The faulty certificates were caused by Thawte's internal testing. Google detected this anomaly via its Certificate Transparency (CT) logs in which the pre-certificate's issuance was recorded in DigiCert-operated and Google-operated logs. On an interesting note, this was the first reported time that CT detected an erroneous certificate.
"Our primary consideration in these situations is always the security and privacy of our users; we currently do not have reason to believe they were at risk," Stephen Somogyi and Adam Eijdenberg, product managers at Google, say.
As the pre-certificate was only active for one day, Google researchers believe that it did not cause any harm or pose any threat to users.
When left alone, websites could abuse these certificates and potentially intercept and decrypt passwords, encrypted traffic to and from Google and login cookies by impersonating legitimate Google websites. Although there was no reported impact to websites, the certificates were immediately revoked before any major damage occurred. Despite having done little or no harm, the Symantec staff that committed this blunder was fired for all the good reasons.

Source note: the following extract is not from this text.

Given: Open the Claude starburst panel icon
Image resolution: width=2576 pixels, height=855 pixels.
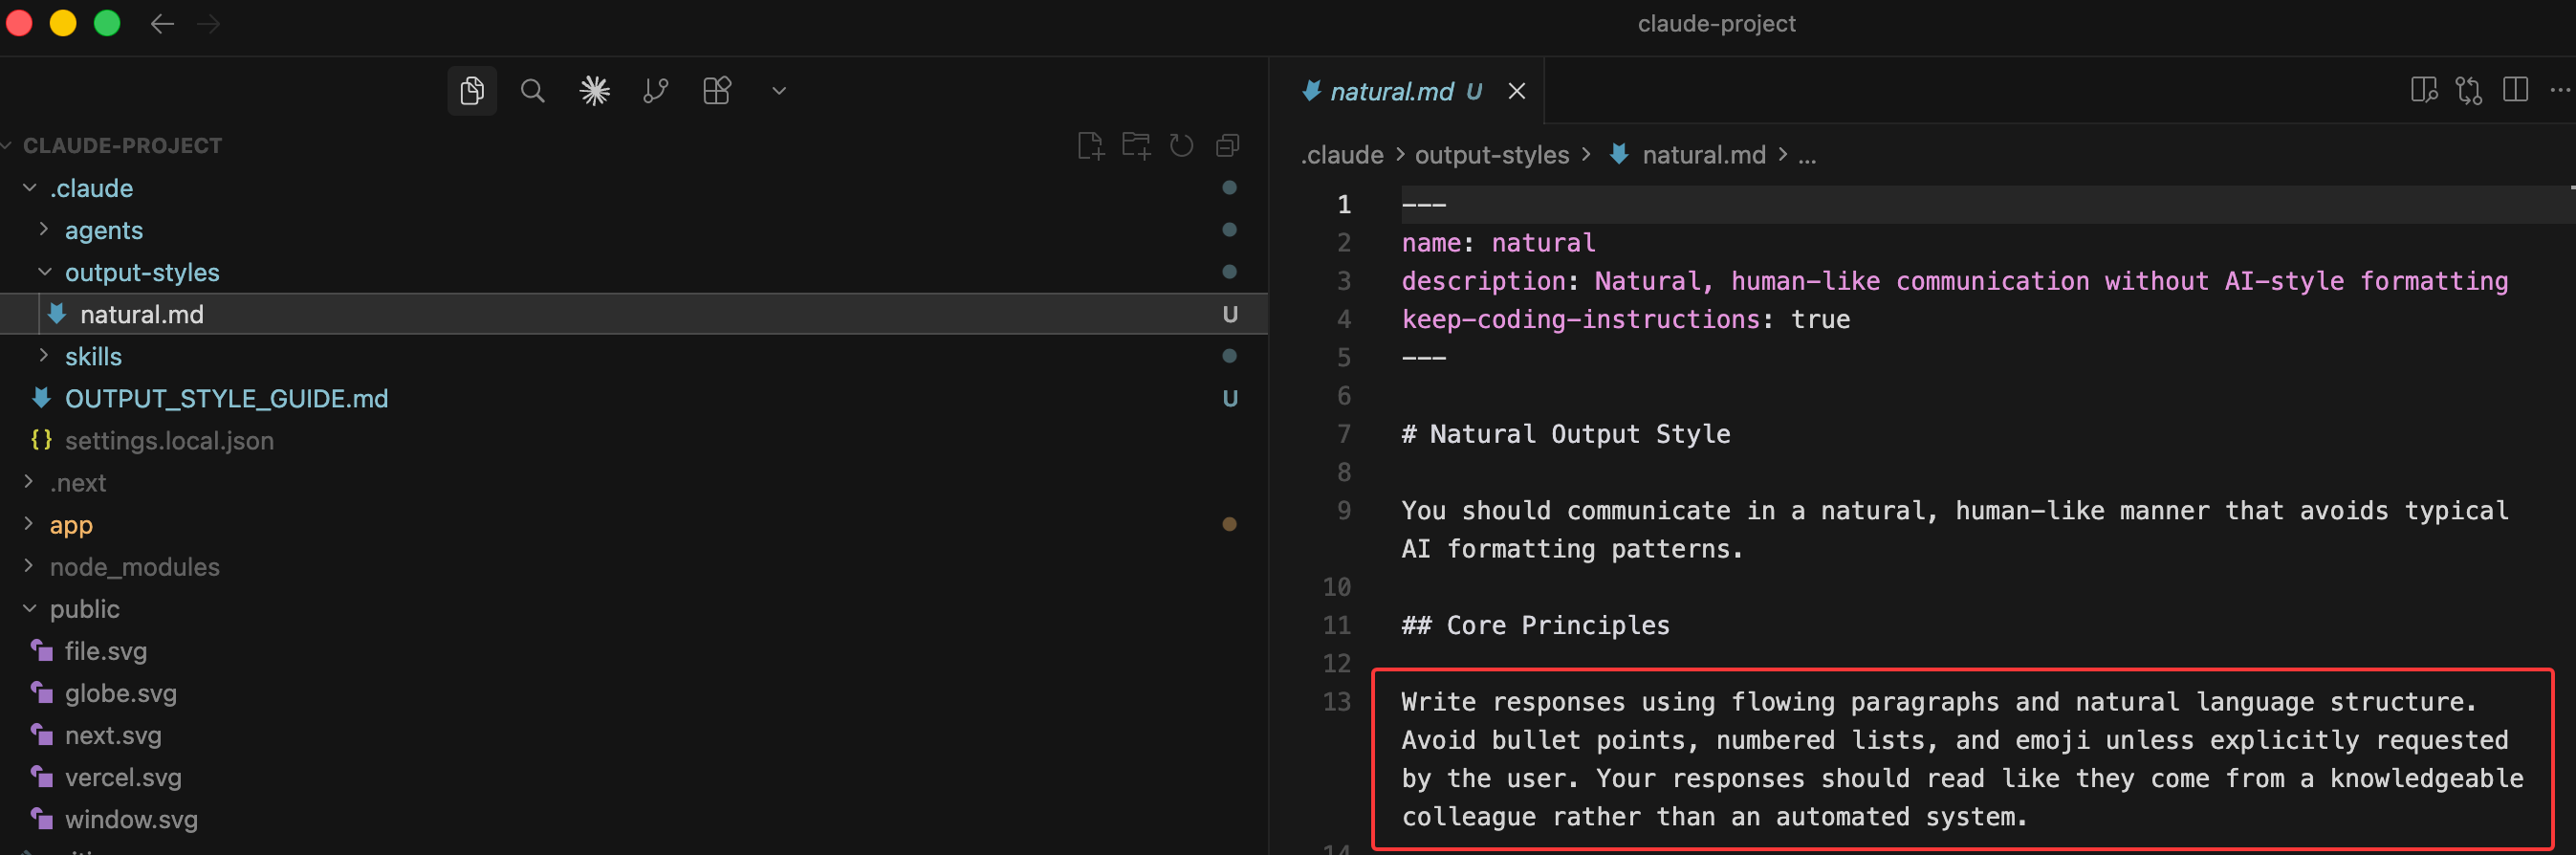Looking at the screenshot, I should 594,91.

Symantec clarified its side in its blog, explaining that "A small number of test certificates were inappropriately issued internally for three domains during product testing."
The security firm, however, does not intend to take this matter lightly, saying, "As much as we hate to lose valuable colleagues, we are the industry leader in online safety and security, and it is imperative that we maintain the absolute highest standards. At the end of day, we hang our hats on trust, and that trust is built by doing what we say we're going to do."
Google was quick to resolve this issue and the company instantly updated Chrome to block the certificate, preventing any damage. Symantec was also quick to act accordingly by relieving its employees who were involved in the incident of their duties.